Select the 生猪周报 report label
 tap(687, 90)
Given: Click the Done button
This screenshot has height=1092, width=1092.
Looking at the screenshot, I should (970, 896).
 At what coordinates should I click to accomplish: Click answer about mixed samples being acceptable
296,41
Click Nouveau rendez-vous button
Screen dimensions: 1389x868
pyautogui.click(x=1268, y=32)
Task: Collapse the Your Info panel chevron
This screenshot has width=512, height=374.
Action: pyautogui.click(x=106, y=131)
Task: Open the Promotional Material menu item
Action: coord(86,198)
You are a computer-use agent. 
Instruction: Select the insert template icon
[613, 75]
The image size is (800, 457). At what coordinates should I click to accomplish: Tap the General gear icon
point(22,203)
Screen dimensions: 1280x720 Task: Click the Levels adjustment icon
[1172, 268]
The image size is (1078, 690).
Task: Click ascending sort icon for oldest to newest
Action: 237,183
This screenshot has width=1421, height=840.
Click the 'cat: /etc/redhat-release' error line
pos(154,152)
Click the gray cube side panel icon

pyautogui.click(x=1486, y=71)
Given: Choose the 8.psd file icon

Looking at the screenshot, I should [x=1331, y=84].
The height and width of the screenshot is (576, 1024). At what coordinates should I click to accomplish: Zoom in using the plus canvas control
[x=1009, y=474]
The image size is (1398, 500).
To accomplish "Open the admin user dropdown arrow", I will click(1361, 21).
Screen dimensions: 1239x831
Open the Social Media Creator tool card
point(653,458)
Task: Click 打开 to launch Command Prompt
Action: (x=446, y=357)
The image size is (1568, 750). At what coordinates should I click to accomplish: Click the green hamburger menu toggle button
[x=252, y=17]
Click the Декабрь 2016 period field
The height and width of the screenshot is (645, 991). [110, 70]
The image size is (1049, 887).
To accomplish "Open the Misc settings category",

PROBLEM TO SOLVE: Please rewrite the rows from the start of the rows through the line containing "pyautogui.click(x=1268, y=32)", substituting "Finish button" for "Done button" and leaving everything else unchanged.

THE OUTPUT:
Select the 生猪周报 report label
 tap(687, 90)
Given: Click the Finish button
This screenshot has height=1092, width=1092.
Looking at the screenshot, I should (970, 896).
 At what coordinates should I click to accomplish: Click answer about mixed samples being acceptable
296,41
Click Nouveau rendez-vous button
Screen dimensions: 1389x868
pyautogui.click(x=1268, y=32)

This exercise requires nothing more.